**Records provided**
+ + + + + + +
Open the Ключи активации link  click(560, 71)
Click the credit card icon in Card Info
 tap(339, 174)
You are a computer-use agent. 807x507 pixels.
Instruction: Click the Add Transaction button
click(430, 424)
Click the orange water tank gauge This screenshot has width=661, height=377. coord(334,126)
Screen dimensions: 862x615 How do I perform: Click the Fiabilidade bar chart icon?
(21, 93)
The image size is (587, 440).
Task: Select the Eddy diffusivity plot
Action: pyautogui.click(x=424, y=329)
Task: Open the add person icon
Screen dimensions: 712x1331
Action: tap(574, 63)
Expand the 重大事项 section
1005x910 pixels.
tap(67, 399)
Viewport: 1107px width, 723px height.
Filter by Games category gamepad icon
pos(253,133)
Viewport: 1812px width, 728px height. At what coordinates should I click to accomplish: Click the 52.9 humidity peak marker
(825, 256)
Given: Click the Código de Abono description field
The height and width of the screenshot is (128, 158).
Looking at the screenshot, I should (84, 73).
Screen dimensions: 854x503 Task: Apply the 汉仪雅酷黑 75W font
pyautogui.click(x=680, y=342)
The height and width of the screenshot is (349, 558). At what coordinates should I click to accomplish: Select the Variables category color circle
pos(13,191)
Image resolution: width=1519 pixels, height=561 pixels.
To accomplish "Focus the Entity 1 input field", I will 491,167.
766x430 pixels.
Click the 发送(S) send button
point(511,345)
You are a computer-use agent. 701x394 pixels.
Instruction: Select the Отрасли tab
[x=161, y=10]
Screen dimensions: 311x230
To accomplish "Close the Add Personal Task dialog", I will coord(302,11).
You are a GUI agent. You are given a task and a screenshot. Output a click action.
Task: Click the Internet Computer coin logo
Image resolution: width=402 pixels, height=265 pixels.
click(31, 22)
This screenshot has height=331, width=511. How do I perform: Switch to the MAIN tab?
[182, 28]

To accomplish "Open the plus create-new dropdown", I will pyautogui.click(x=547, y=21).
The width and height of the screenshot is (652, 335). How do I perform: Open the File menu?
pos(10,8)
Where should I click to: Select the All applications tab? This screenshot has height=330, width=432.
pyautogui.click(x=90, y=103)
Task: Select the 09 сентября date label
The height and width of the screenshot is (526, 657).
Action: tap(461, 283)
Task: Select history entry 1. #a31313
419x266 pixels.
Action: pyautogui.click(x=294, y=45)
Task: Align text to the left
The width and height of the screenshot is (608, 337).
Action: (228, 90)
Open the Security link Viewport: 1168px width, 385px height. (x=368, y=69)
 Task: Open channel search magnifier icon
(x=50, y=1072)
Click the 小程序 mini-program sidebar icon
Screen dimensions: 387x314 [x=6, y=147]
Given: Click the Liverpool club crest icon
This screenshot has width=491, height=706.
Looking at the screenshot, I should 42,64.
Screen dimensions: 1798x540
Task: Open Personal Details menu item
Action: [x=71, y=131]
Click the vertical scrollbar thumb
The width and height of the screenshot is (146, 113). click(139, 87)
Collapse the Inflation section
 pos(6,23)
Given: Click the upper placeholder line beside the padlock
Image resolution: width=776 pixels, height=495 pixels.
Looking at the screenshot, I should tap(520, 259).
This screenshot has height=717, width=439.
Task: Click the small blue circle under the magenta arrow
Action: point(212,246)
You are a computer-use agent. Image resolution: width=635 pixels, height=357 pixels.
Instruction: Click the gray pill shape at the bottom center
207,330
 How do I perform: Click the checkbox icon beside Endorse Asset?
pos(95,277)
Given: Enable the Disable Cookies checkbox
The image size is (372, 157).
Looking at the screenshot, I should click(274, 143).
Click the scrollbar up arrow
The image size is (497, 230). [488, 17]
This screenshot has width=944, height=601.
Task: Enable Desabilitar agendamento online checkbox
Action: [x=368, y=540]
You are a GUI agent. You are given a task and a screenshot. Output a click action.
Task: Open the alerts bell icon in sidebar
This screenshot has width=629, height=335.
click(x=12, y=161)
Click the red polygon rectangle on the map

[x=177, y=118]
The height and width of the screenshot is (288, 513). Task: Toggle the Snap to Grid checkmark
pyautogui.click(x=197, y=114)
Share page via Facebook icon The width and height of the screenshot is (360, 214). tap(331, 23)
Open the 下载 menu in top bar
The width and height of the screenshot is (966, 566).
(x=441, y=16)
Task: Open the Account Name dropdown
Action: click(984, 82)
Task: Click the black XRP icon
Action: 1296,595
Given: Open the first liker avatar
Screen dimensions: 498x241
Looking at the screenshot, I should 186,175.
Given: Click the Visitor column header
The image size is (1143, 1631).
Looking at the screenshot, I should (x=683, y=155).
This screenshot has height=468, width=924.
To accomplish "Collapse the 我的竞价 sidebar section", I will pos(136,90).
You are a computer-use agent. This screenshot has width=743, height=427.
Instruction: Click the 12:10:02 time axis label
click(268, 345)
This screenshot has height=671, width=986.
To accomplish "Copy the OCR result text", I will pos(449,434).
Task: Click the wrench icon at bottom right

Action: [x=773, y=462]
+ + + + + + +
**To do**
Give all the records again. Match them exactly.

**Response to the exercise**
Open the Ключи активации link  click(560, 71)
Click the credit card icon in Card Info
 tap(339, 174)
You are a computer-use agent. 807x507 pixels.
Instruction: Click the Add Transaction button
click(430, 424)
Click the orange water tank gauge This screenshot has width=661, height=377. coord(334,126)
Screen dimensions: 862x615 How do I perform: Click the Fiabilidade bar chart icon?
(21, 93)
The image size is (587, 440).
Task: Select the Eddy diffusivity plot
Action: pyautogui.click(x=424, y=329)
Task: Open the add person icon
Screen dimensions: 712x1331
Action: tap(574, 63)
Expand the 重大事项 section
1005x910 pixels.
tap(67, 399)
Viewport: 1107px width, 723px height.
Filter by Games category gamepad icon
pos(253,133)
Viewport: 1812px width, 728px height. At what coordinates should I click to accomplish: Click the 52.9 humidity peak marker
(825, 256)
Given: Click the Código de Abono description field
The height and width of the screenshot is (128, 158).
Looking at the screenshot, I should (84, 73).
Screen dimensions: 854x503 Task: Apply the 汉仪雅酷黑 75W font
pyautogui.click(x=680, y=342)
The height and width of the screenshot is (349, 558). At what coordinates should I click to accomplish: Select the Variables category color circle
pos(13,191)
Image resolution: width=1519 pixels, height=561 pixels.
To accomplish "Focus the Entity 1 input field", I will 491,167.
766x430 pixels.
Click the 发送(S) send button
point(511,345)
You are a computer-use agent. 701x394 pixels.
Instruction: Select the Отрасли tab
[x=161, y=10]
Screen dimensions: 311x230
To accomplish "Close the Add Personal Task dialog", I will coord(302,11).
You are a GUI agent. You are given a task and a screenshot. Output a click action.
Task: Click the Internet Computer coin logo
Image resolution: width=402 pixels, height=265 pixels.
click(31, 22)
This screenshot has height=331, width=511. How do I perform: Switch to the MAIN tab?
[182, 28]

To accomplish "Open the plus create-new dropdown", I will pyautogui.click(x=547, y=21).
The width and height of the screenshot is (652, 335). How do I perform: Open the File menu?
pos(10,8)
Where should I click to: Select the All applications tab? This screenshot has height=330, width=432.
pyautogui.click(x=90, y=103)
Task: Select the 09 сентября date label
The height and width of the screenshot is (526, 657).
Action: tap(461, 283)
Task: Select history entry 1. #a31313
419x266 pixels.
Action: pyautogui.click(x=294, y=45)
Task: Align text to the left
The width and height of the screenshot is (608, 337).
Action: (228, 90)
Open the Security link Viewport: 1168px width, 385px height. (x=368, y=69)
 Task: Open channel search magnifier icon
(x=50, y=1072)
Click the 小程序 mini-program sidebar icon
Screen dimensions: 387x314 [x=6, y=147]
Given: Click the Liverpool club crest icon
This screenshot has width=491, height=706.
Looking at the screenshot, I should 42,64.
Screen dimensions: 1798x540
Task: Open Personal Details menu item
Action: [x=71, y=131]
Click the vertical scrollbar thumb
The width and height of the screenshot is (146, 113). click(139, 87)
Collapse the Inflation section
 pos(6,23)
Given: Click the upper placeholder line beside the padlock
Image resolution: width=776 pixels, height=495 pixels.
Looking at the screenshot, I should tap(520, 259).
This screenshot has height=717, width=439.
Task: Click the small blue circle under the magenta arrow
Action: point(212,246)
You are a computer-use agent. Image resolution: width=635 pixels, height=357 pixels.
Instruction: Click the gray pill shape at the bottom center
207,330
 How do I perform: Click the checkbox icon beside Endorse Asset?
pos(95,277)
Given: Enable the Disable Cookies checkbox
The image size is (372, 157).
Looking at the screenshot, I should click(274, 143).
Click the scrollbar up arrow
The image size is (497, 230). [488, 17]
This screenshot has width=944, height=601.
Task: Enable Desabilitar agendamento online checkbox
Action: [x=368, y=540]
You are a GUI agent. You are given a task and a screenshot. Output a click action.
Task: Open the alerts bell icon in sidebar
This screenshot has width=629, height=335.
click(x=12, y=161)
Click the red polygon rectangle on the map

[x=177, y=118]
The height and width of the screenshot is (288, 513). Task: Toggle the Snap to Grid checkmark
pyautogui.click(x=197, y=114)
Share page via Facebook icon The width and height of the screenshot is (360, 214). tap(331, 23)
Open the 下载 menu in top bar
The width and height of the screenshot is (966, 566).
(x=441, y=16)
Task: Open the Account Name dropdown
Action: click(984, 82)
Task: Click the black XRP icon
Action: 1296,595
Given: Open the first liker avatar
Screen dimensions: 498x241
Looking at the screenshot, I should 186,175.
Given: Click the Visitor column header
The image size is (1143, 1631).
Looking at the screenshot, I should (x=683, y=155).
This screenshot has height=468, width=924.
To accomplish "Collapse the 我的竞价 sidebar section", I will pos(136,90).
You are a computer-use agent. This screenshot has width=743, height=427.
Instruction: Click the 12:10:02 time axis label
click(268, 345)
This screenshot has height=671, width=986.
To accomplish "Copy the OCR result text", I will pos(449,434).
Task: Click the wrench icon at bottom right

Action: [x=773, y=462]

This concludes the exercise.